▶ _EXERCISE DIRECTIONS_
Say whether each statement agrees with the text on CFLY-FM, answering yes or no and quoting word for word the text that decides it. 1. The station's transmitter is in Harrowsmith. 2. Liveline With Mason airs every night of the week. 3. CKLC-FM's original studios were on Princess Street.

▶ _PAGE EXTRACT_
CFLY-FM
- Kingston, Ontario; Canada;
- Broadcast area: Eastern Ontario
- Frequency: 98.3 MHz
- Branding: 98.3 FLY FM

Programming
- Format: Adult contemporary
- Affiliations: Premiere Networks

Ownership
- Owner: My Broadcasting Corporation
- Sister stations: CKLC-FM, WLYK

History
- First air date: January 1954
- Former call signs: CKLC-FM (1953–1978)

Technical information
- Licensing authority: CRTC
- Class: C1
- ERP: 95,500 watts
- HAAT: 158 metres (518 ft)

Links
- Webcast: Listen live
- Website: https://www.kingstondaily.ca

= CFLY-FM =

Radio station in Kingston, Ontario

CFLY-FM (98.3 MHz) is a commercial radio station broadcasting in Kingston, Ontario, and is owned by My Broadcasting Corporation. It airs an adult contemporary format branded as 98.3 FLY FM. The studios and offices are on Princess Street in Kingston.

CFLY-FM's transmitter is sited in Harrowsmith. The station's line up includes Reid & Ben In The Morning on weekdays, Carly Kincaid on midday, Wendy Wright in the afternoons, and Liveline With Mason every night except Sundays. On the weekends CFLY carries American Top 40 and Rick Dees Weekly Top 40.

==History==
===CKLC-FM===
The station signed on the air in January 1954. Its original call sign was CKLC-FM. It was owned by St. Lawrence Broadcasting with studios on Brock Street. Sister station CKLC 1380 AM was launched at the same time with the two stations simulcasting their programming. CKLC-FM's original frequency was 99.5 MHz, and it was an affiliate of the Canadian Broadcasting Corporation's Dominion Network until the network dissolved in 1962.

▶ _DATASET SECTION_
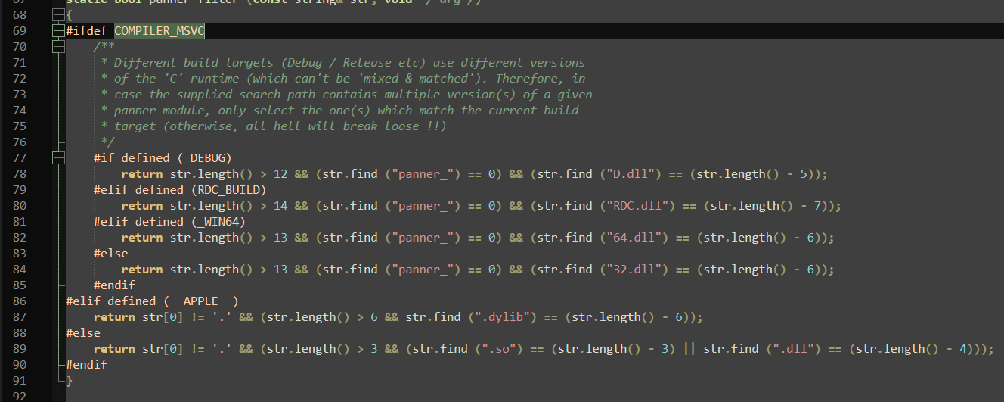Screen dimensions: 1004x402
Task: Click line number 84 in the gutter
Action: pyautogui.click(x=20, y=270)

▶ _SOLUTION FOR THIS TASK_
1. Yes: "CFLY-FM's transmitter is sited in Harrowsmith."
2. No: "Liveline With Mason every night except Sundays"
3. No: "with studios on Brock Street"